Objective: To identify factors associated with failure to return for HIV post-test counselling in pregnant women in Kigali (Rwanda).
Subjects and methods: In the context of a study on the impact of HIV infection on pregnancy, HIV-1-antibody testing was offered to all pregnant women attending the antenatal clinic of the Centre Hospitalier de Kigali from July 1992 to August 1993. Pre-test counselling was performed after verbal informed consent was obtained. Two weeks later, we formally enrolled all HIV-positive women and a corresponding number of HIV-negative women in a cohort. At this visit, post-test counselling was given to those wishing to be informed of their HIV serostatus. Level of knowledge about modes of HIV transmission and condom use were recorded. Four months after delivery, another interview was conducted to determine the proportion of women who used condoms regularly.
Results: A total of 1233 pregnant women were screened.
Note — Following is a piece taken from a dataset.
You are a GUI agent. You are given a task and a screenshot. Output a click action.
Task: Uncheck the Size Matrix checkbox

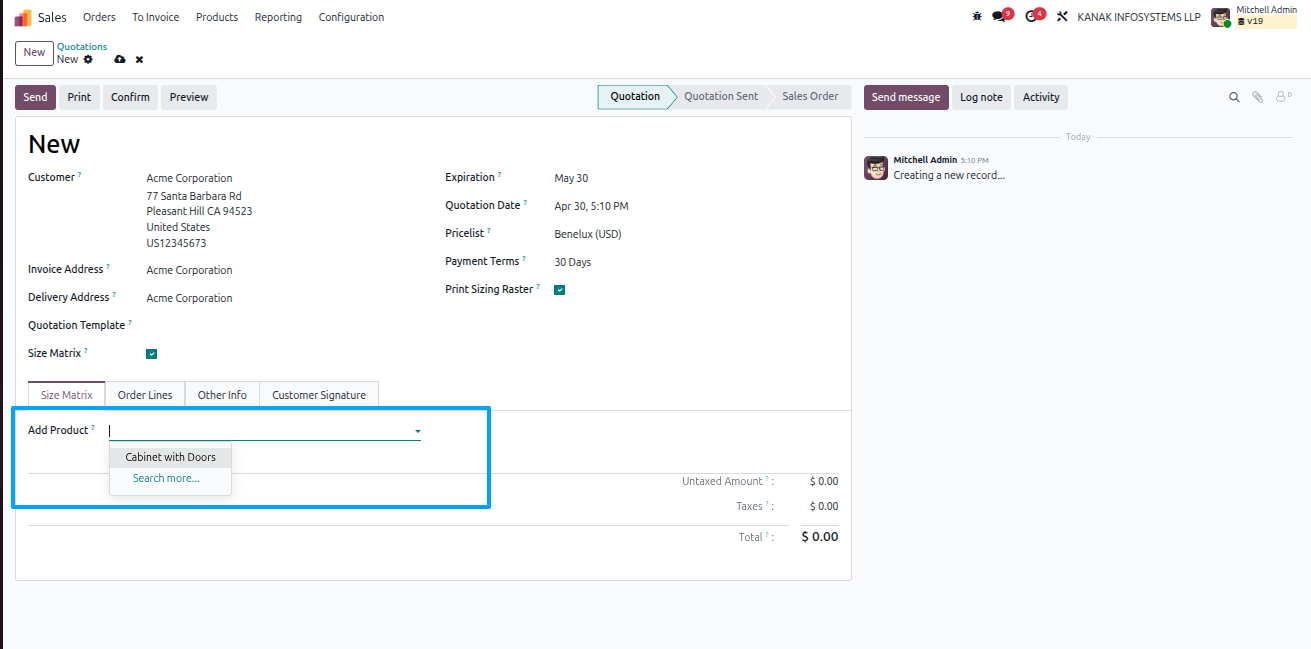pos(152,354)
The HIV seroprevalence was 34.4% [95% confidence interval (CI), 31.7-37.1]; 271 (63.9%) out of 424 HIV-positive and 577 (71.3%) out of 809 HIV-negative women asked for their HIV serostatus (P = 0.008). In multivariate analysis, the only variable significantly associated with failure to return for post-test counselling was a positive HIV test result (odds ratio, 0.7; 95% CI, 0.5-0.9; P = 0.009), independently of obstetrical history and socioeconomic characteristics. Among the 848 women who had post-test counselling, 50.9% of the HIV-positive women and 94.6% of the HIV-negative women stated that they planned to inform their partner of their serostatus (P = 0.0001). More than 95% of the women interviewed knew about sexual and parenteral transmission of HIV, but half were unaware of mother-to-child transmission. More than 80% of the women had seen a condom before, but 14% only had used it at least once. Among women who were sexually active 4 months after delivery, 8.8% of the HIV-positive and 3.9% of the HIV-negative women reported using a condom (P = 0.04).
Conclusion: Innovative approaches for HIV testing and counselling programs are needed and the importance of psychosocial and cultural factors associated with HIV testing should be emphasized in African populations.